*Task goal*
List the lines of this listing that hold the word "checkbox".

------ Data ------

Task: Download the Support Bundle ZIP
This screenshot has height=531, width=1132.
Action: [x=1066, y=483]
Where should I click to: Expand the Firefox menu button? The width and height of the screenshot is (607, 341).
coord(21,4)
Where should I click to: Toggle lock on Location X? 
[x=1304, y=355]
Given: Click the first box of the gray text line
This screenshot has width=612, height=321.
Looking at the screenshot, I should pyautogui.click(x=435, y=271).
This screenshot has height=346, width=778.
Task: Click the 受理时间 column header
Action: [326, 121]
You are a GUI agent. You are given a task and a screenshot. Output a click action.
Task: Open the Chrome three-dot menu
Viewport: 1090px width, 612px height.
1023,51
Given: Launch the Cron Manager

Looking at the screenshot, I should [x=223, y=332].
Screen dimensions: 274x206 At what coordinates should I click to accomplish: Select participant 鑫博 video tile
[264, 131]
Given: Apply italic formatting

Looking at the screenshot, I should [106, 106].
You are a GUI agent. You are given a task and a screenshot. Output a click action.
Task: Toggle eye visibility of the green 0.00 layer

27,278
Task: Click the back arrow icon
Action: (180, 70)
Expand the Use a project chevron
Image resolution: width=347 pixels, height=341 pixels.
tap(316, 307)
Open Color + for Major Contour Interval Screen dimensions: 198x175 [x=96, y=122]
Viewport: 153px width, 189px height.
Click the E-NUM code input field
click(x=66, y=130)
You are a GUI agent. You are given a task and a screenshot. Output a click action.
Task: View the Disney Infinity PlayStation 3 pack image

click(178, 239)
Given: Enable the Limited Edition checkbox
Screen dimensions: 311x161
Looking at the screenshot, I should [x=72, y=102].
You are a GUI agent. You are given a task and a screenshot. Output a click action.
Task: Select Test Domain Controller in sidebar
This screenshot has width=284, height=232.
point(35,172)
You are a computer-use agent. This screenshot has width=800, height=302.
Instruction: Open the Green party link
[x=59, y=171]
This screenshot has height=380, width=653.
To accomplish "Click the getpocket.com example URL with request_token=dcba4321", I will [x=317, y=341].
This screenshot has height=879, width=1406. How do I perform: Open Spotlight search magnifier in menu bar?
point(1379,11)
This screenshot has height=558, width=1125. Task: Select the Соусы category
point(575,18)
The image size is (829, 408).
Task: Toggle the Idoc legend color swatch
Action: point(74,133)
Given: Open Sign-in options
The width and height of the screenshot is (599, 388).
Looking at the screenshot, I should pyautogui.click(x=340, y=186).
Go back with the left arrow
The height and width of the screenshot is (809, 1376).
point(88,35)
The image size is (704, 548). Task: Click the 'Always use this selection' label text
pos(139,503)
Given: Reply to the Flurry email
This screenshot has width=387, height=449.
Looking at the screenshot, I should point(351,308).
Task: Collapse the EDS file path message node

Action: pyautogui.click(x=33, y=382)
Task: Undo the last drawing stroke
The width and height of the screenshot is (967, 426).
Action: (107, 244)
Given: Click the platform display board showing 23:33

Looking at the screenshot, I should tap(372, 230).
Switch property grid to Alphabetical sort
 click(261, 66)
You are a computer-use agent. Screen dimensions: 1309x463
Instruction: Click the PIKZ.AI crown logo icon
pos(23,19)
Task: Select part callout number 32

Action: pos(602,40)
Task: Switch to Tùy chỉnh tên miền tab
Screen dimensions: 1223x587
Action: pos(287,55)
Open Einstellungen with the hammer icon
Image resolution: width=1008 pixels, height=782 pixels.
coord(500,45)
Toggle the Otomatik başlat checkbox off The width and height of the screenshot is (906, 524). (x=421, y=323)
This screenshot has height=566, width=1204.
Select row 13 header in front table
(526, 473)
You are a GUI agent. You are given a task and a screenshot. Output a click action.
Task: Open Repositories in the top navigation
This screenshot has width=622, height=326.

------

*Task result*
Given: Enable the Limited Edition checkbox
Toggle the Otomatik başlat checkbox off The width and height of the screenshot is (906, 524). (x=421, y=323)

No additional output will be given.